• Task requirements: Write out, word for word, the part of the text on inclusion body myositis that opens with the words "Mutations in valosin-containing" and closes with "priest, has sIBM.".
━━━ Study text ━━━
Muscle imaging can help establish the pattern of muscle involvement and selection of a biopsy site.

===Differential diagnosis===
IBM is often initially misdiagnosed as polymyositis. A course of prednisone is typically completed with no improvement and eventually, sIBM is confirmed. sIBM weakness comes on over months or years and progresses steadily, whereas polymyositis has an onset of weeks or months. Muscular dystrophy (e.g., limb girdle muscular dystrophy) must be considered as well. sIBM can be mistaken for physical deconditioning.

Hereditary myopathies can mimic sIBM, both in signs and symptoms and in the appearance of muscle biopsies. A small percentage of those initially diagnosed with sIBM are later found to have pathogenic mutations in the genes VCP and SQSTM1, which are known to cause hIBM.

IBM has a distinctive pattern of muscle involvement that distinguishes it among inflammatory myopathies. Characteristic of IBM is weakness of finger flexion, knee extension, and ankle dorsiflexion. Other inflammatory myopathies cause a proximal muscle weakness pattern, such as weakness of hip flexion, abduction, and extension, as well as shoulder abduction. IBM and other inflammatory myopathies both cause bicep/tricep weakness.

===Classification===
- The common type is sIBM; it strikes individuals apparently at random.
- There is a type that has been observed in multiple siblings in the same generation in several families, termed familial inflammatory sIBM, but it is not passed on from generation to generation.
- There are also several very rare forms of hereditary inclusion body myopathy (hIBM) that are linked to specific genetic defects and that are passed on from generation to generation, each inherited in different ways.

==Management==
There is no standard course of treatment to slow or stop the progression of the disease as of 2019. sIBM patients do not reliably respond to anti-inflammatory, immunosuppressant, or immunomodulatory medications. Most of disease management is supportive care. Prevention of falls is an important consideration. There is no consensus on exercise guidelines; however, physical therapy is recommended to teach the patient a home exercise program, to teach how to compensate during mobility-gait training with an assistive device, transfers and bed mobility. An exercise regimen preferentially minimizes a patient's risk of injury and corresponds to the patient's goals.

==Other related disorders==
When sIBM was originally described, the major feature noted was muscle inflammation. Two other disorders were also known to display muscle inflammation, and sIBM was classified along with them. They are dermatomyositis (DM) and polymyositis (PM) and all three illnesses were called idiopathic (of unknown origin) myositis or inflammatory myopathies.

It appears that sIBM and polymyositis share some features, especially the initial sequence of immune system activation, however, polymyositis comes on over weeks or months, does not display the subsequent muscle degeneration and protein abnormalities as seen in IBM, and as well, polymyositis tends to respond well to treatments, IBM does not. IBM is often confused with (misdiagnosed as) polymyositis. Polymyositis that does not respond to treatment is likely IBM.

Dermatomyositis shares a number of similar physical symptoms and histopathological traits as polymyositis, but exhibits a skin rash not seen in polymyositis or sIBM. It may have different root causes unrelated to either polymyositis or sIBM.

Mutations in valosin-containing protein (VCP) cause multisystem proteinopathy (MSP), which can present (among others) as a rare form of inclusion body myopathy.

==Epidemiology==
Prevalence of disease in a rigorous meta-analysis in 2017 was 46 patients per million. The earliest published prevalence was in 2000 and put at 5 per million. A 2017 study in Ireland reported 112 per million. It is not believed that the disease prevalence is increasing with time, but rather diagnostics and reporting are improving.

Estimates of the mean age of onset range from 61 to 68 years old.

==Society and culture==
In the biographical drama film Father Stu, the protagonist, a boxer-turned-Catholic priest, has sIBM.

Musician Peter Frampton was diagnosed with the disease in 2019.

Sportscaster and former Major League Baseball pitcher Mike Krukow has been diagnosed with the disease.
━━━ Raw data ━━━
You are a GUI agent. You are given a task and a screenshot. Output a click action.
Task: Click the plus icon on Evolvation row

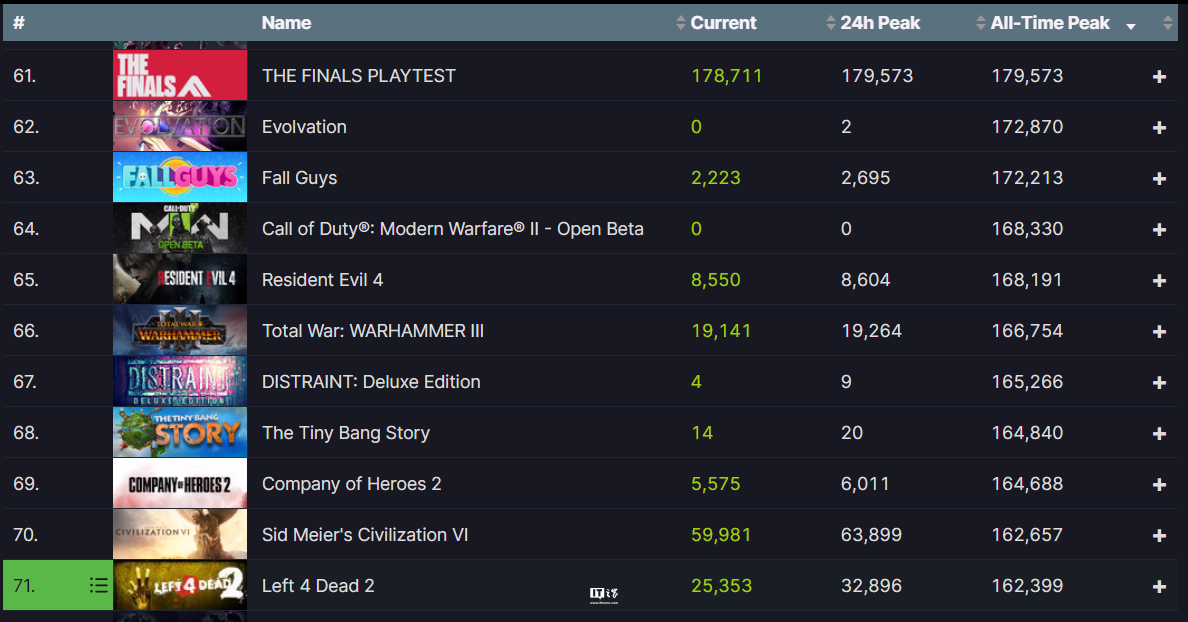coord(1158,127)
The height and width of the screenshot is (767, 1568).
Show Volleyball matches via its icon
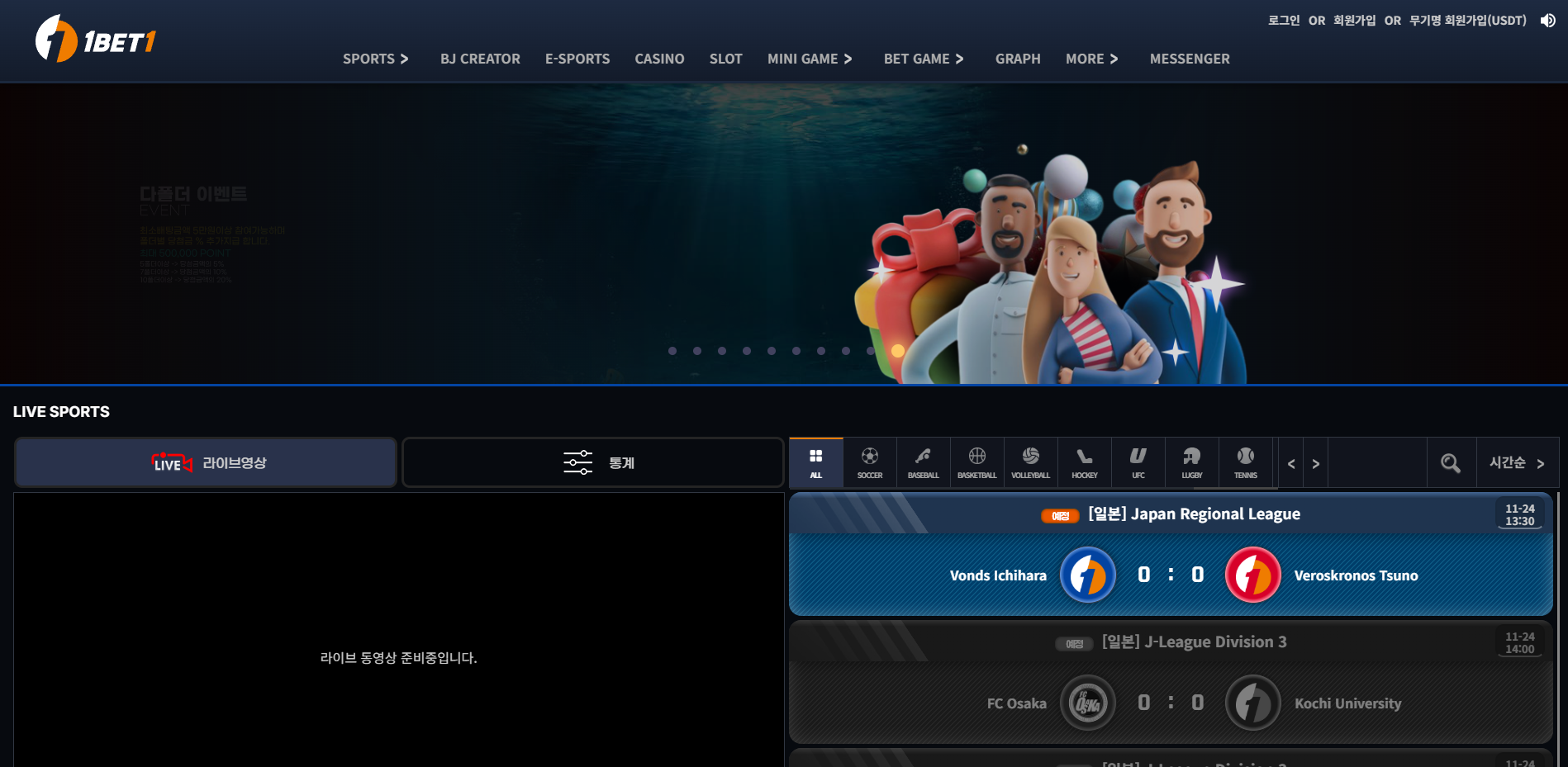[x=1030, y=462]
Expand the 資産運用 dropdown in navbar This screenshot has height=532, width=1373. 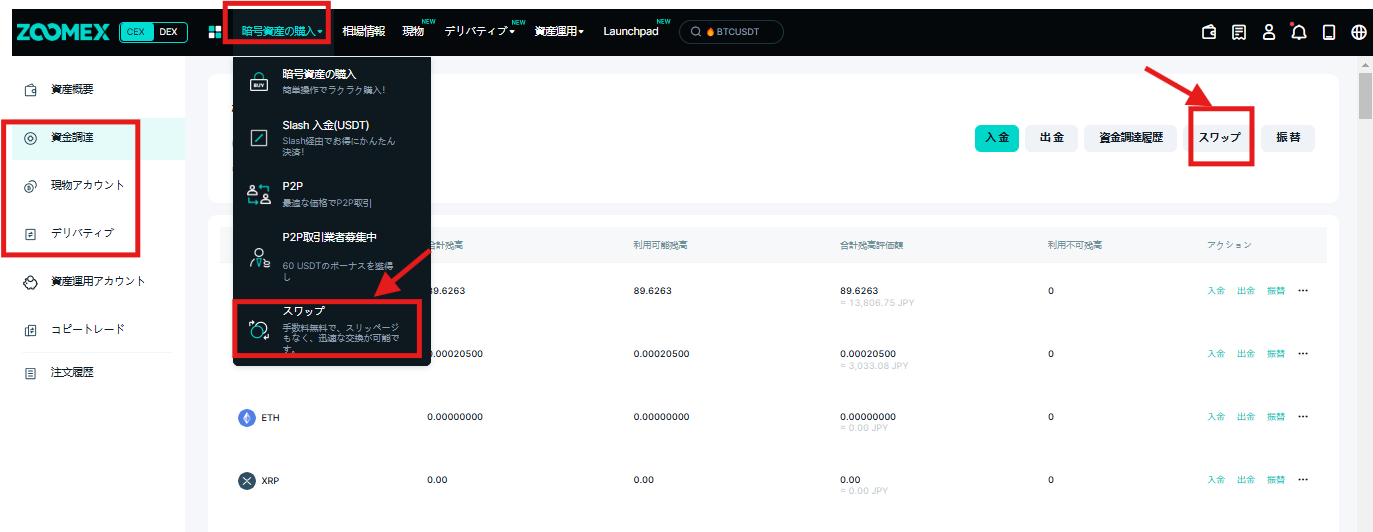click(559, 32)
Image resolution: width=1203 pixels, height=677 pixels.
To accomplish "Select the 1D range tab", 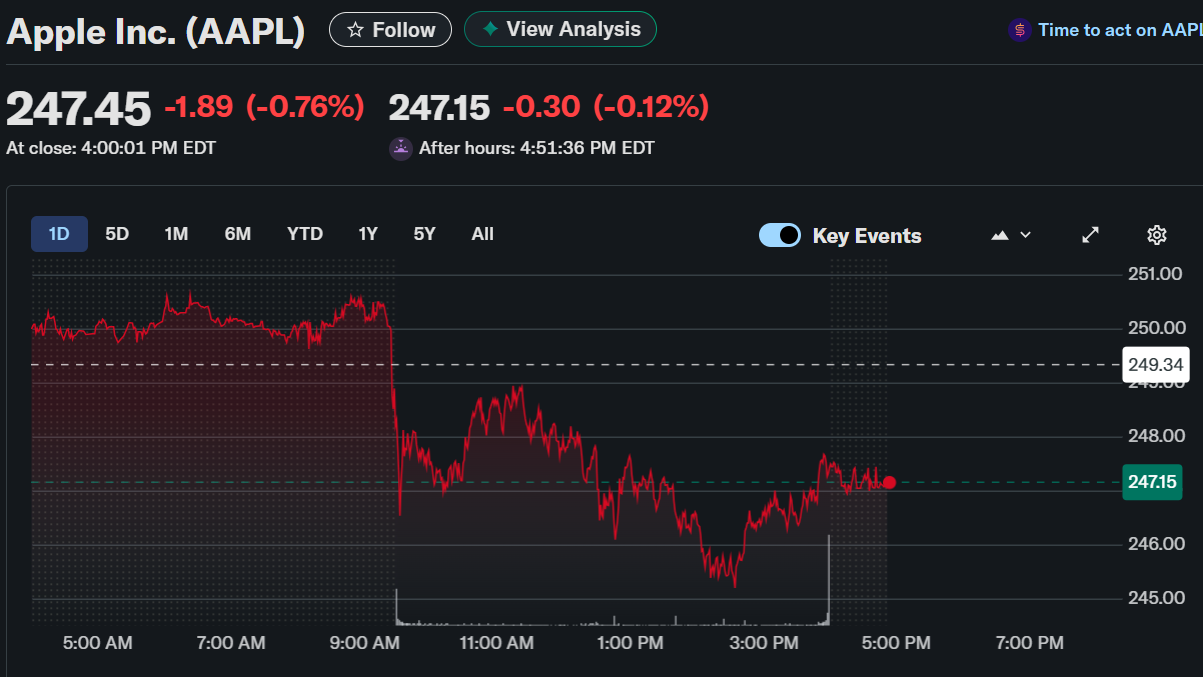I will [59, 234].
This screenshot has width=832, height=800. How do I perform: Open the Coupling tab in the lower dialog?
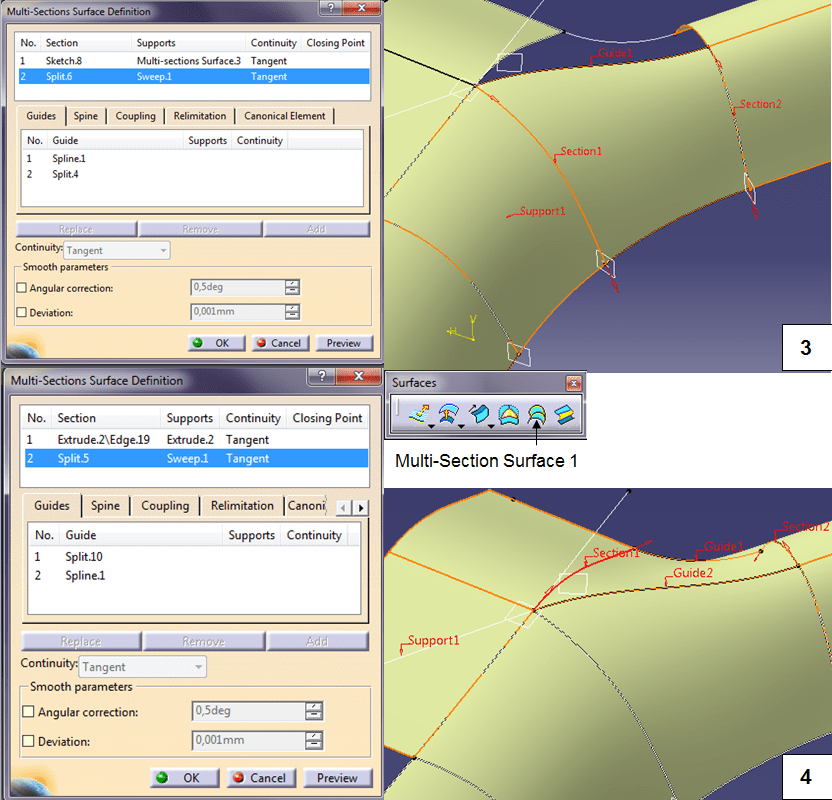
━━━
• Result below:
Mutations in valosin-containing protein (VCP) cause multisystem proteinopathy (MSP), which can present (among others) as a rare form of inclusion body myopathy.

==Epidemiology==
Prevalence of disease in a rigorous meta-analysis in 2017 was 46 patients per million. The earliest published prevalence was in 2000 and put at 5 per million. A 2017 study in Ireland reported 112 per million. It is not believed that the disease prevalence is increasing with time, but rather diagnostics and reporting are improving.

Estimates of the mean age of onset range from 61 to 68 years old.

==Society and culture==
In the biographical drama film Father Stu, the protagonist, a boxer-turned-Catholic priest, has sIBM.